_TASK:_
Take the records below and set down exactly the lines from the one with "Tania Marie de Saram (158, 1133)" to the one with "Illustration (41, 103)", ends included; do not copy the pictures.

**** DATA SHOWN

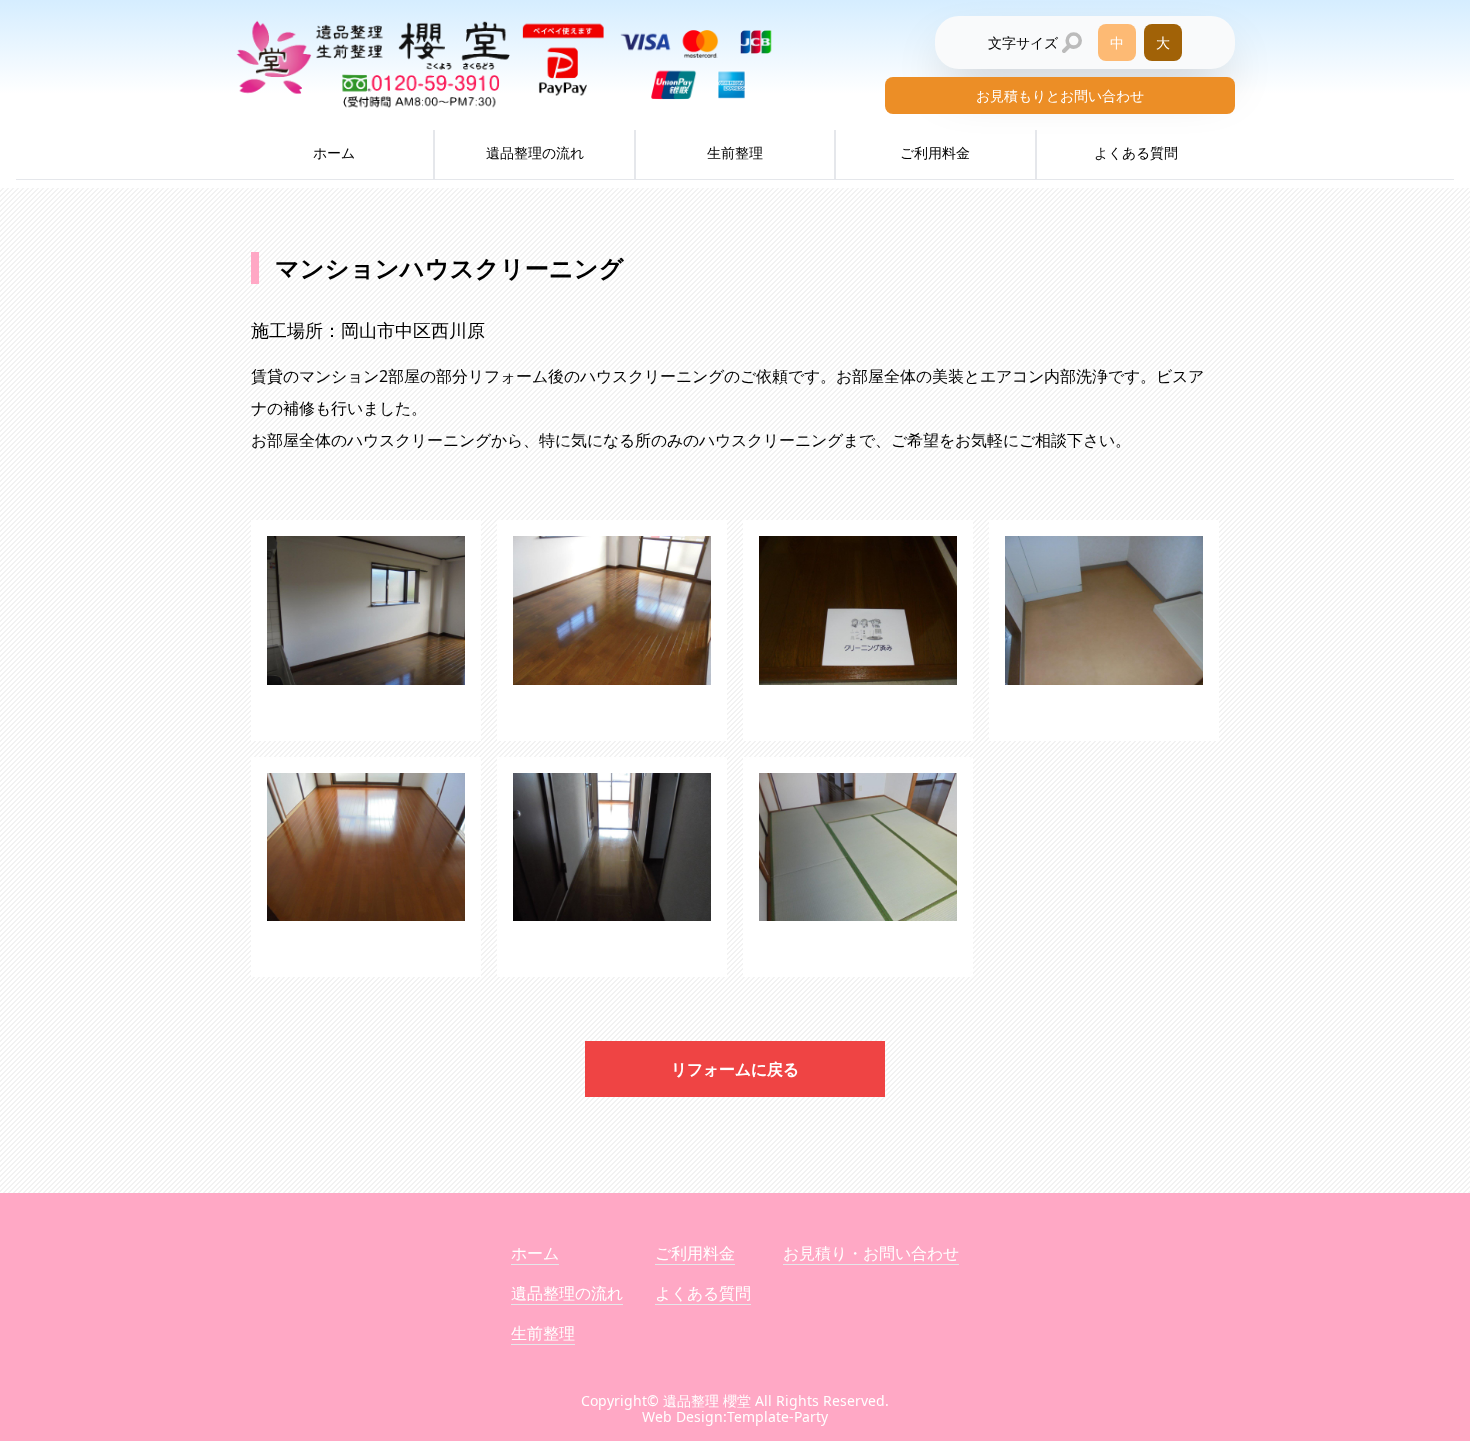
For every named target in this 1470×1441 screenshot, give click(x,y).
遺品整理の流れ (535, 152)
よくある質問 (1136, 152)
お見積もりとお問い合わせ (1060, 95)
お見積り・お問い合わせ (871, 1253)
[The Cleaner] (366, 630)
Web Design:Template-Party (735, 1416)
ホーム (334, 152)
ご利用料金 (935, 152)
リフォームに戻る (735, 1069)
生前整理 (735, 152)
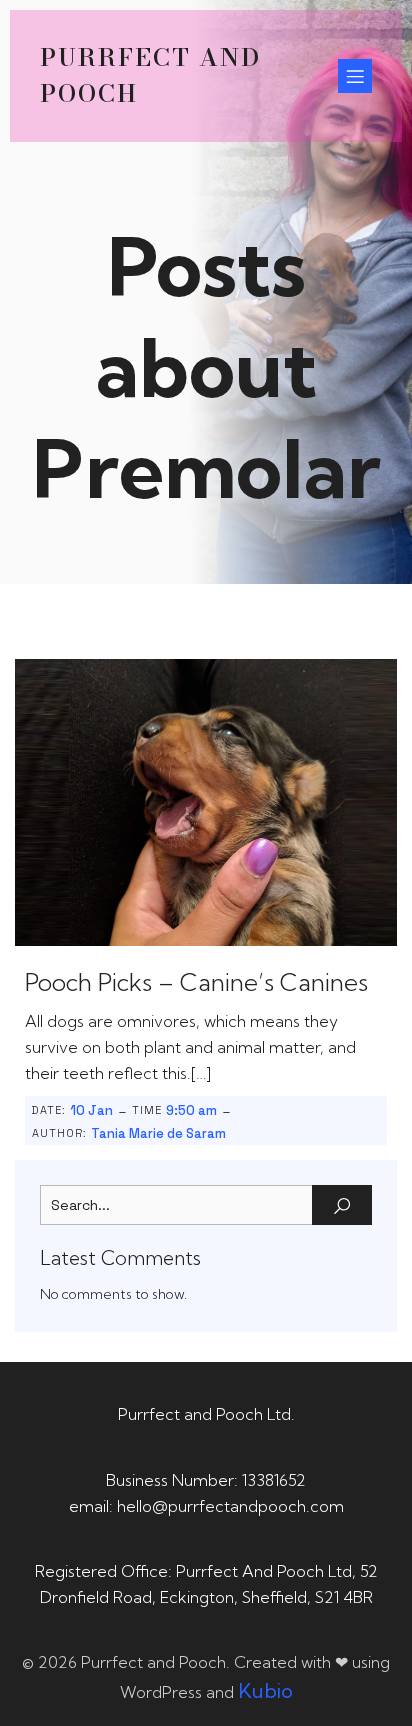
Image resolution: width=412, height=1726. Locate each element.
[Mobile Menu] (355, 76)
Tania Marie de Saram (158, 1133)
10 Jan (91, 1110)
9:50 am (191, 1110)
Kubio (265, 1690)
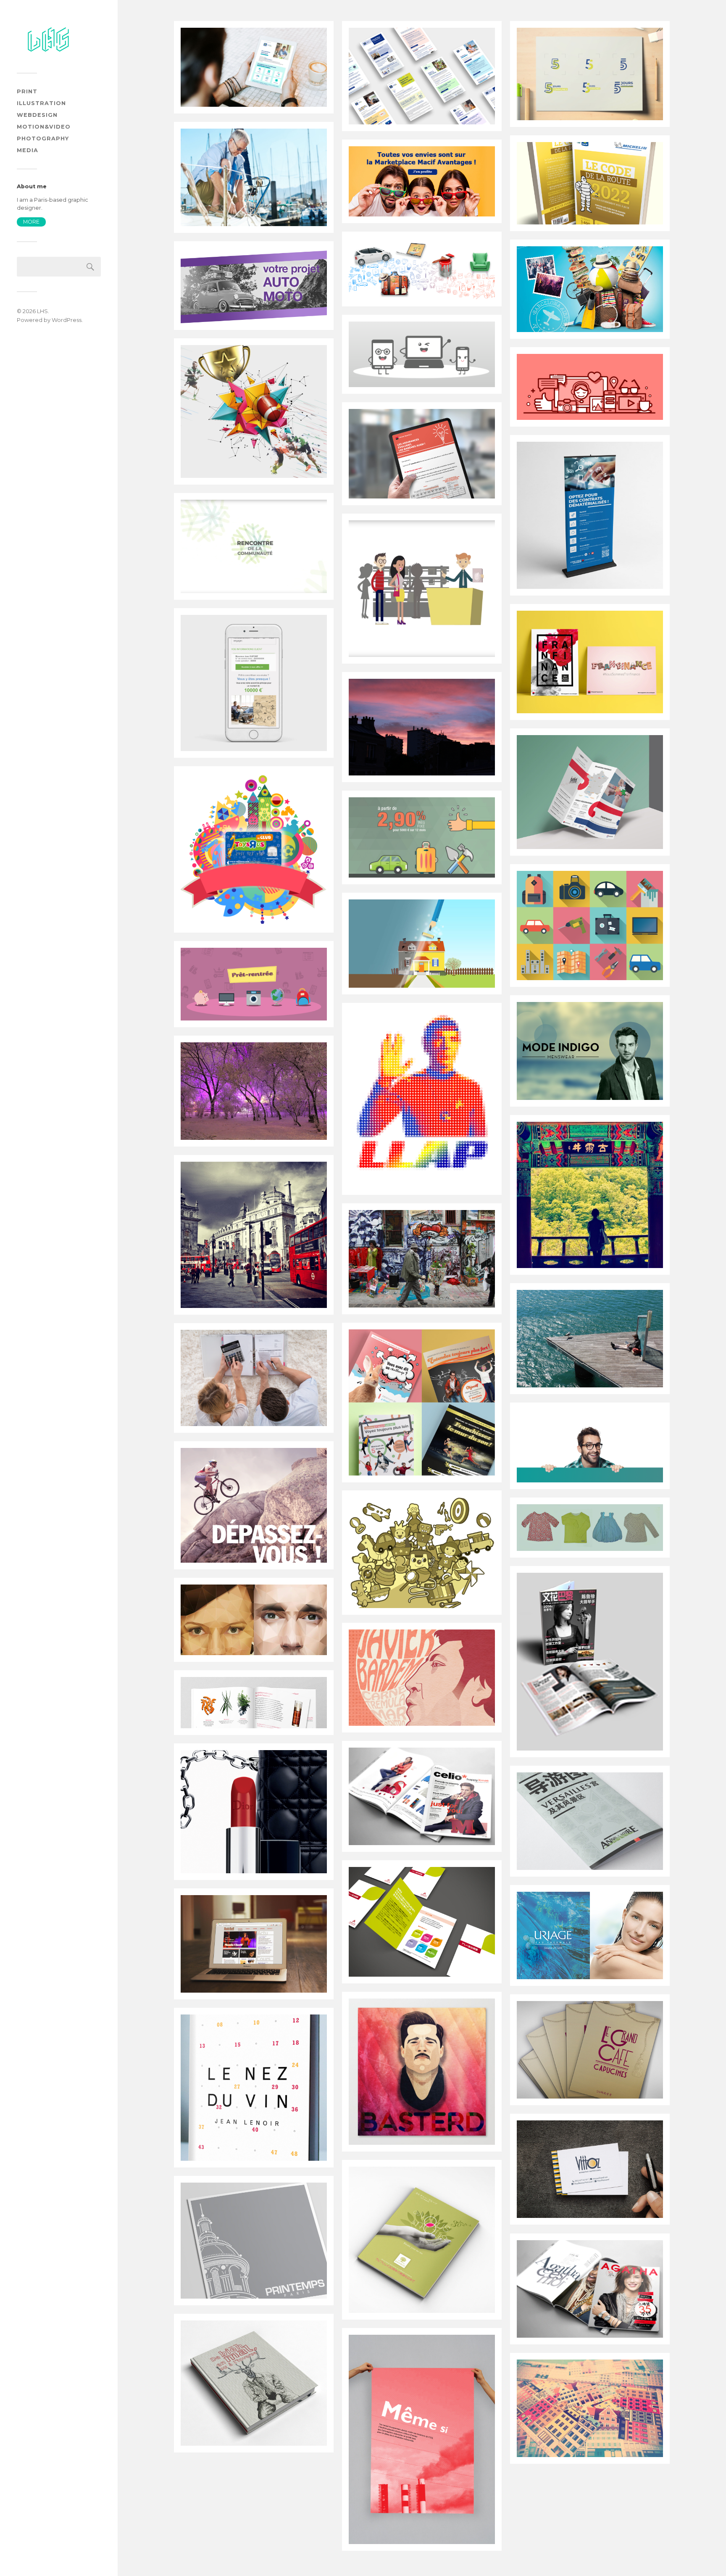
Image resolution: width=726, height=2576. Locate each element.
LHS (42, 311)
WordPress (67, 319)
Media (27, 150)
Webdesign (37, 115)
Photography (43, 138)
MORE (31, 222)
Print (27, 91)
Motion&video (44, 127)
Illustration (41, 103)
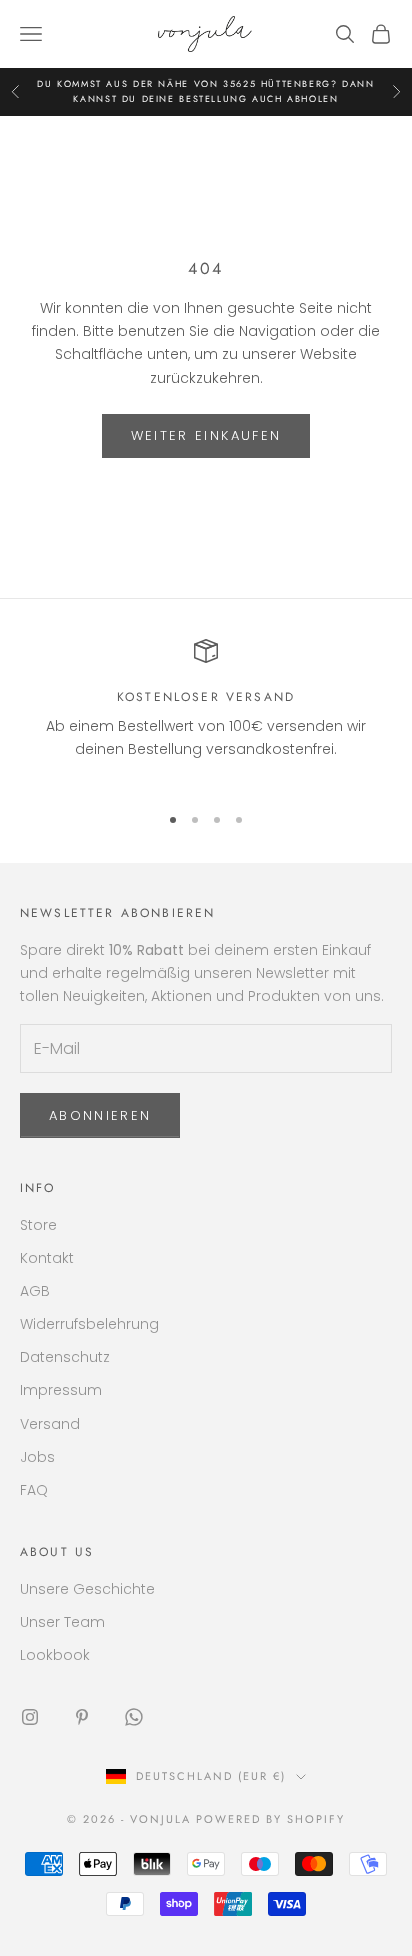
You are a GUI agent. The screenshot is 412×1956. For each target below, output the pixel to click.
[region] (206, 712)
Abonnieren (100, 1115)
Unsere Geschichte (87, 1589)
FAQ (34, 1490)
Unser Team (62, 1622)
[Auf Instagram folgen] (30, 1717)
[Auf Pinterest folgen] (82, 1717)
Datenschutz (65, 1357)
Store (38, 1225)
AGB (35, 1291)
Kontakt (47, 1258)
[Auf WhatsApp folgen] (134, 1717)
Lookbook (55, 1655)
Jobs (37, 1457)
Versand (50, 1424)
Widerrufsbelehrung (89, 1324)
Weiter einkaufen (206, 435)
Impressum (61, 1390)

********

_ANSWER SECTION:_
Tania Marie de Saram (158, 1133)
10 Jan (91, 1110)
9:50 am (191, 1110)
Kubio (265, 1690)
Image resolution: width=726, height=2576. Locate each element.
LHS (42, 311)
WordPress (67, 319)
Media (27, 150)
Webdesign (37, 115)
Photography (43, 138)
MORE (31, 222)
Print (27, 91)
Motion&video (44, 127)
Illustration (41, 103)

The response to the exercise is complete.